<<<<
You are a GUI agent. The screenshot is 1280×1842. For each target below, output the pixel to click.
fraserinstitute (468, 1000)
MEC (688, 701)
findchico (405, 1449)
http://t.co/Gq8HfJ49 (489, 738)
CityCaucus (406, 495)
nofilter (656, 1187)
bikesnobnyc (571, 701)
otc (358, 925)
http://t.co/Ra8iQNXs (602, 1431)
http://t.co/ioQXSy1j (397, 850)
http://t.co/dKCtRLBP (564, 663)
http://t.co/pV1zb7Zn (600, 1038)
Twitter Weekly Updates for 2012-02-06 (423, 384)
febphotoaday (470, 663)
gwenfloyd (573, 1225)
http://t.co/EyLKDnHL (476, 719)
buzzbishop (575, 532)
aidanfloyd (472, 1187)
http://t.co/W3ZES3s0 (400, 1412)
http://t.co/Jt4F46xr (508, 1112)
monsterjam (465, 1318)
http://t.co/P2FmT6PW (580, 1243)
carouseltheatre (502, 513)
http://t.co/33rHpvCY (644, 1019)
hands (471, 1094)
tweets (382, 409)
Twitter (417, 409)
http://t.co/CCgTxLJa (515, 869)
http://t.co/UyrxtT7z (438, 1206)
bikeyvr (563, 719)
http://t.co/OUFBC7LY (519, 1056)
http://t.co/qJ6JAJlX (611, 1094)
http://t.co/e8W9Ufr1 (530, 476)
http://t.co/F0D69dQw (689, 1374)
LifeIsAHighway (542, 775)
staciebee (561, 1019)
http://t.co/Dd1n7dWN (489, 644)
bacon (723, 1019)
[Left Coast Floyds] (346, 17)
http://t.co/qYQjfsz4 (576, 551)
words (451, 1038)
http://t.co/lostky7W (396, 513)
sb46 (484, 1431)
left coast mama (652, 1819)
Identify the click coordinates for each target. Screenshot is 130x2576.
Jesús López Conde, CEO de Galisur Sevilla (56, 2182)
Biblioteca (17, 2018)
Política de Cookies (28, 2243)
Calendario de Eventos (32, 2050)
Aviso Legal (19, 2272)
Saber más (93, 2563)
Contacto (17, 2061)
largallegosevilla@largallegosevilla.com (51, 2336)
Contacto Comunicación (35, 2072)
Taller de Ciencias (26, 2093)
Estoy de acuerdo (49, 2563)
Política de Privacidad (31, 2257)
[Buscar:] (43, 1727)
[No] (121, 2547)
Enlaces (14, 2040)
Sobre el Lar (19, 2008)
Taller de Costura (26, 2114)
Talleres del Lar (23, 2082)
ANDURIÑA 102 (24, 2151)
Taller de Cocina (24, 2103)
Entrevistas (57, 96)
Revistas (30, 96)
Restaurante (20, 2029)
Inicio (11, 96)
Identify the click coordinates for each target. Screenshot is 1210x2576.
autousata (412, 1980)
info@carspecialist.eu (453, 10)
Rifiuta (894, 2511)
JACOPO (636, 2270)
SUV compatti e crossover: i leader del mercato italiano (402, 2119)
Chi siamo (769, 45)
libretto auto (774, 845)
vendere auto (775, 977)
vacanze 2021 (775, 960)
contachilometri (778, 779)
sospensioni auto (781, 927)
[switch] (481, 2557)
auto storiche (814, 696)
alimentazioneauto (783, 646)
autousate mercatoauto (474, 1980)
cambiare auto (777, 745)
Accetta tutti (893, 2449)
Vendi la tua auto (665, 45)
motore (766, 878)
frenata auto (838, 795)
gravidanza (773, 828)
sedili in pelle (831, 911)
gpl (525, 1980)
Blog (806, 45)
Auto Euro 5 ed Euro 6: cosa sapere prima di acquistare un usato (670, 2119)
>>>>
▸ **Exercise objective**
Search the listing above for "click" and copy every line that holds it.

▸ **Task response**
You are a GUI agent. The screenshot is 1280×1842. For each target below, output the pixel to click.
Identify the click coordinates for each target. Screenshot is 130x2576.
Identify the click coordinates for each target. Screenshot is 1210x2576.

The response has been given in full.